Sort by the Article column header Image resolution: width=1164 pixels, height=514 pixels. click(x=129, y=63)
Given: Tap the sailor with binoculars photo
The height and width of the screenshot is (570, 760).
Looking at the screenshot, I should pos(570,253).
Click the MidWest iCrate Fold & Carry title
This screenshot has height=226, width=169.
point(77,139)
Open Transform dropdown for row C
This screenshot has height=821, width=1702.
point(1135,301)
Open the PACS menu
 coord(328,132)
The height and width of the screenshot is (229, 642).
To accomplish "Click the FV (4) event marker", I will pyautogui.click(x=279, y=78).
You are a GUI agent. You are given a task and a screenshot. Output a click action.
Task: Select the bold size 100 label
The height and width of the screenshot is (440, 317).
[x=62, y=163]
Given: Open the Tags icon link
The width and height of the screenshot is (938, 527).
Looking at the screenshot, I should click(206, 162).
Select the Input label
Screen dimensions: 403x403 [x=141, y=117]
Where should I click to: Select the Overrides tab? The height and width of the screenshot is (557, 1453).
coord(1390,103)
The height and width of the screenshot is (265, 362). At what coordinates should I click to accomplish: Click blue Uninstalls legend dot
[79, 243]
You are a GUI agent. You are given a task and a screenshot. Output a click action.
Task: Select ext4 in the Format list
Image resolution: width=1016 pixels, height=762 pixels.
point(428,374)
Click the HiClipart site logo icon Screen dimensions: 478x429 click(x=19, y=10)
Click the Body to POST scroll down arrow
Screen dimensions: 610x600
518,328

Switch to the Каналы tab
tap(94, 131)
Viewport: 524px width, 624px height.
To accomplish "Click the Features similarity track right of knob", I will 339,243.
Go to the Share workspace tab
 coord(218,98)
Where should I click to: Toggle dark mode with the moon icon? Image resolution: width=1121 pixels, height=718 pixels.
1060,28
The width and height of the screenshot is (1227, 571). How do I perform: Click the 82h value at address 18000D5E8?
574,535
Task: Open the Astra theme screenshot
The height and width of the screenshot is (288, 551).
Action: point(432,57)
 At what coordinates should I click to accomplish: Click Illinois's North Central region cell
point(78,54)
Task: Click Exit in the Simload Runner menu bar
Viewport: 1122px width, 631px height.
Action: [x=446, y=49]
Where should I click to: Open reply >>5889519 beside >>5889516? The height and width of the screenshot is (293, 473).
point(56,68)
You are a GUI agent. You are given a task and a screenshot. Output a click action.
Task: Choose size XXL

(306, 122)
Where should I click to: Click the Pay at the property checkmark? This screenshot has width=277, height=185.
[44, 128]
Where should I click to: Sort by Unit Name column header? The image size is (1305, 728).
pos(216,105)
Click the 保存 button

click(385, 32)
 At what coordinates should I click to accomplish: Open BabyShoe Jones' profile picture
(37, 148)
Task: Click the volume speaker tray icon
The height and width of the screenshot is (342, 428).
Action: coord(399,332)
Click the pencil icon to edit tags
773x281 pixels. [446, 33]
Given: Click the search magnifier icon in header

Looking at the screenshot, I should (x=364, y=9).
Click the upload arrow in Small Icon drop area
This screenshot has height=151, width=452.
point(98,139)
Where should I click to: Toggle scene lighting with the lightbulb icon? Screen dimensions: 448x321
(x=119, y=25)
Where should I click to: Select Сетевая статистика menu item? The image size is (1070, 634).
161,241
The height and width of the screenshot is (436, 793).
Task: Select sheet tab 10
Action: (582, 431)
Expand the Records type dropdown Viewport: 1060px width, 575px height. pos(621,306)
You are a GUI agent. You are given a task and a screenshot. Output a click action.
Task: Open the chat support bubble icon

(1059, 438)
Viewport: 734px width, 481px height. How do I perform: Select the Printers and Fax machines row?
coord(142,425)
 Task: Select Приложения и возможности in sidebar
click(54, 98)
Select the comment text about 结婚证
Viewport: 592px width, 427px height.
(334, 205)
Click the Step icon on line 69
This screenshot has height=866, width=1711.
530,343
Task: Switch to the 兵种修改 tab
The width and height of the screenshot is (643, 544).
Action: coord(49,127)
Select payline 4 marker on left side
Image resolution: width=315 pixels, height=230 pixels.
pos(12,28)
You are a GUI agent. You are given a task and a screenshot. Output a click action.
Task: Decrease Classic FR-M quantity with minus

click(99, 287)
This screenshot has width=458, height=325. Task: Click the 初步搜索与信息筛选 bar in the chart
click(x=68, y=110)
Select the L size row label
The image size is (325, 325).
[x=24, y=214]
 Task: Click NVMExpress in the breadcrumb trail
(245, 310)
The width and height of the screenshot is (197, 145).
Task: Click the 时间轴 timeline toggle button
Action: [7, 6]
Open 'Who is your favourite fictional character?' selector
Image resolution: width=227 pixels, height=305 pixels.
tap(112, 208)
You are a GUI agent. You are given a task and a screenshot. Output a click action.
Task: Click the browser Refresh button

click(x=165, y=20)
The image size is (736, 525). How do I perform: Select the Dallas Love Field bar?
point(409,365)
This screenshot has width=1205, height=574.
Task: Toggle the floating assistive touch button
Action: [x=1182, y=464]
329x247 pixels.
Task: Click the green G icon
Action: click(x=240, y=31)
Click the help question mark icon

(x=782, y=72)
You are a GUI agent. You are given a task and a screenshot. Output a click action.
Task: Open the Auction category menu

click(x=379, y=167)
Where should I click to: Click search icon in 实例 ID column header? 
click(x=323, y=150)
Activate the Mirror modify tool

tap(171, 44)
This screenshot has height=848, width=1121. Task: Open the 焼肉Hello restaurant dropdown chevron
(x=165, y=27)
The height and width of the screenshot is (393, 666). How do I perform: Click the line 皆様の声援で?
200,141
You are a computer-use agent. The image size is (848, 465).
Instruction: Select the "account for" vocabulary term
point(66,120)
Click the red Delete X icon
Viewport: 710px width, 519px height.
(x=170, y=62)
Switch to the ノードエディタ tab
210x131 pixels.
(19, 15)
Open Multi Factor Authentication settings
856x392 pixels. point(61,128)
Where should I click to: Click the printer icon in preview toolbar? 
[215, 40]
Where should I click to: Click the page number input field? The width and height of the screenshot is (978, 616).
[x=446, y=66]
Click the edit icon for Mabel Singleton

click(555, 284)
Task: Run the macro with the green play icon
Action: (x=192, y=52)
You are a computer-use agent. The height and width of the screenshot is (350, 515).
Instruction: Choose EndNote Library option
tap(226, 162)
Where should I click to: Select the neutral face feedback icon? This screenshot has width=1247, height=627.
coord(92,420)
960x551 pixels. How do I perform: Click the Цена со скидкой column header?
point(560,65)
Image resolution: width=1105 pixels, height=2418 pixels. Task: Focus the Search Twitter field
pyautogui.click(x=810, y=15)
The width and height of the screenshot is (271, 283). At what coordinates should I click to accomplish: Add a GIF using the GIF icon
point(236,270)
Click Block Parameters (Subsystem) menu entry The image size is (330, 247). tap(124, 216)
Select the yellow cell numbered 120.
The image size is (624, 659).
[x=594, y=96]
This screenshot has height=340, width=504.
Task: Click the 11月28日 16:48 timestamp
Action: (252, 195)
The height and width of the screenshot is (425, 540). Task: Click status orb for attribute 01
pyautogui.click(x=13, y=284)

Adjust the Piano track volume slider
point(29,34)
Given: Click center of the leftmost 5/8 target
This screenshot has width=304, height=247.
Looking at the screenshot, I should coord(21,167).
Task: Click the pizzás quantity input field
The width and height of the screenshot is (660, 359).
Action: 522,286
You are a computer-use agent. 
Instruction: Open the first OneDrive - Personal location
= = =
▸ **DESCRIPTION OF THE TASK**
Each record must appear again, word for word.

▸ **RESPONSE AREA**
Sort by the Article column header Image resolution: width=1164 pixels, height=514 pixels. click(x=129, y=63)
Given: Tap the sailor with binoculars photo
The height and width of the screenshot is (570, 760).
Looking at the screenshot, I should pos(570,253).
Click the MidWest iCrate Fold & Carry title
This screenshot has height=226, width=169.
point(77,139)
Open Transform dropdown for row C
This screenshot has height=821, width=1702.
point(1135,301)
Open the PACS menu
 coord(328,132)
The height and width of the screenshot is (229, 642).
To accomplish "Click the FV (4) event marker", I will pyautogui.click(x=279, y=78).
You are a GUI agent. You are given a task and a screenshot. Output a click action.
Task: Select the bold size 100 label
The height and width of the screenshot is (440, 317).
[x=62, y=163]
Given: Open the Tags icon link
The width and height of the screenshot is (938, 527).
Looking at the screenshot, I should click(206, 162).
Select the Input label
Screen dimensions: 403x403 [x=141, y=117]
Where should I click to: Select the Overrides tab? The height and width of the screenshot is (557, 1453).
coord(1390,103)
The height and width of the screenshot is (265, 362). At what coordinates should I click to accomplish: Click blue Uninstalls legend dot
[79, 243]
You are a GUI agent. You are given a task and a screenshot. Output a click action.
Task: Select ext4 in the Format list
Image resolution: width=1016 pixels, height=762 pixels.
point(428,374)
Click the HiClipart site logo icon Screen dimensions: 478x429 click(x=19, y=10)
Click the Body to POST scroll down arrow
Screen dimensions: 610x600
518,328

Switch to the Каналы tab
tap(94, 131)
Viewport: 524px width, 624px height.
To accomplish "Click the Features similarity track right of knob", I will 339,243.
Go to the Share workspace tab
 coord(218,98)
Where should I click to: Toggle dark mode with the moon icon? Image resolution: width=1121 pixels, height=718 pixels.
1060,28
The width and height of the screenshot is (1227, 571). How do I perform: Click the 82h value at address 18000D5E8?
574,535
Task: Open the Astra theme screenshot
The height and width of the screenshot is (288, 551).
Action: point(432,57)
 At what coordinates should I click to accomplish: Click Illinois's North Central region cell
point(78,54)
Task: Click Exit in the Simload Runner menu bar
Viewport: 1122px width, 631px height.
Action: [x=446, y=49]
Where should I click to: Open reply >>5889519 beside >>5889516? The height and width of the screenshot is (293, 473).
point(56,68)
You are a GUI agent. You are given a task and a screenshot. Output a click action.
Task: Choose size XXL

(306, 122)
Where should I click to: Click the Pay at the property checkmark? This screenshot has width=277, height=185.
[44, 128]
Where should I click to: Sort by Unit Name column header? The image size is (1305, 728).
pos(216,105)
Click the 保存 button

click(385, 32)
 At what coordinates should I click to accomplish: Open BabyShoe Jones' profile picture
(37, 148)
Task: Click the volume speaker tray icon
The height and width of the screenshot is (342, 428).
Action: coord(399,332)
Click the pencil icon to edit tags
773x281 pixels. [446, 33]
Given: Click the search magnifier icon in header

Looking at the screenshot, I should (x=364, y=9).
Click the upload arrow in Small Icon drop area
This screenshot has height=151, width=452.
point(98,139)
Where should I click to: Toggle scene lighting with the lightbulb icon? Screen dimensions: 448x321
(x=119, y=25)
Where should I click to: Select Сетевая статистика menu item? The image size is (1070, 634).
161,241
The height and width of the screenshot is (436, 793).
Task: Select sheet tab 10
Action: (582, 431)
Expand the Records type dropdown Viewport: 1060px width, 575px height. pos(621,306)
You are a GUI agent. You are given a task and a screenshot. Output a click action.
Task: Open the chat support bubble icon

(1059, 438)
Viewport: 734px width, 481px height. How do I perform: Select the Printers and Fax machines row?
coord(142,425)
 Task: Select Приложения и возможности in sidebar
click(54, 98)
Select the comment text about 结婚证
Viewport: 592px width, 427px height.
(334, 205)
Click the Step icon on line 69
This screenshot has height=866, width=1711.
530,343
Task: Switch to the 兵种修改 tab
The width and height of the screenshot is (643, 544).
Action: coord(49,127)
Select payline 4 marker on left side
Image resolution: width=315 pixels, height=230 pixels.
pos(12,28)
You are a GUI agent. You are given a task and a screenshot. Output a click action.
Task: Decrease Classic FR-M quantity with minus

click(99, 287)
This screenshot has width=458, height=325. Task: Click the 初步搜索与信息筛选 bar in the chart
click(x=68, y=110)
Select the L size row label
The image size is (325, 325).
[x=24, y=214]
 Task: Click NVMExpress in the breadcrumb trail
(245, 310)
The width and height of the screenshot is (197, 145).
Task: Click the 时间轴 timeline toggle button
Action: [7, 6]
Open 'Who is your favourite fictional character?' selector
Image resolution: width=227 pixels, height=305 pixels.
tap(112, 208)
You are a GUI agent. You are given a task and a screenshot. Output a click action.
Task: Click the browser Refresh button

click(x=165, y=20)
The image size is (736, 525). How do I perform: Select the Dallas Love Field bar?
point(409,365)
This screenshot has width=1205, height=574.
Task: Toggle the floating assistive touch button
Action: [x=1182, y=464]
329x247 pixels.
Task: Click the green G icon
Action: click(x=240, y=31)
Click the help question mark icon

(x=782, y=72)
You are a GUI agent. You are given a task and a screenshot. Output a click action.
Task: Open the Auction category menu

click(x=379, y=167)
Where should I click to: Click search icon in 实例 ID column header? 
click(x=323, y=150)
Activate the Mirror modify tool

tap(171, 44)
This screenshot has height=848, width=1121. Task: Open the 焼肉Hello restaurant dropdown chevron
(x=165, y=27)
The height and width of the screenshot is (393, 666). How do I perform: Click the line 皆様の声援で?
200,141
You are a computer-use agent. The image size is (848, 465).
Instruction: Select the "account for" vocabulary term
point(66,120)
Click the red Delete X icon
Viewport: 710px width, 519px height.
(x=170, y=62)
Switch to the ノードエディタ tab
210x131 pixels.
(19, 15)
Open Multi Factor Authentication settings
856x392 pixels. point(61,128)
Where should I click to: Click the printer icon in preview toolbar? 
[215, 40]
Where should I click to: Click the page number input field? The width and height of the screenshot is (978, 616).
[x=446, y=66]
Click the edit icon for Mabel Singleton

click(555, 284)
Task: Run the macro with the green play icon
Action: (x=192, y=52)
You are a computer-use agent. The height and width of the screenshot is (350, 515).
Instruction: Choose EndNote Library option
tap(226, 162)
Where should I click to: Select the neutral face feedback icon? This screenshot has width=1247, height=627.
coord(92,420)
960x551 pixels. How do I perform: Click the Цена со скидкой column header?
point(560,65)
Image resolution: width=1105 pixels, height=2418 pixels. Task: Focus the Search Twitter field
pyautogui.click(x=810, y=15)
The width and height of the screenshot is (271, 283). At what coordinates should I click to accomplish: Add a GIF using the GIF icon
point(236,270)
Click Block Parameters (Subsystem) menu entry The image size is (330, 247). tap(124, 216)
Select the yellow cell numbered 120.
The image size is (624, 659).
[x=594, y=96]
This screenshot has height=340, width=504.
Task: Click the 11月28日 16:48 timestamp
Action: (252, 195)
The height and width of the screenshot is (425, 540). Task: Click status orb for attribute 01
pyautogui.click(x=13, y=284)

Adjust the Piano track volume slider
point(29,34)
Given: Click center of the leftmost 5/8 target
This screenshot has width=304, height=247.
Looking at the screenshot, I should coord(21,167).
Task: Click the pizzás quantity input field
The width and height of the screenshot is (660, 359).
Action: 522,286
You are a computer-use agent. 
Instruction: Open the first OneDrive - Personal location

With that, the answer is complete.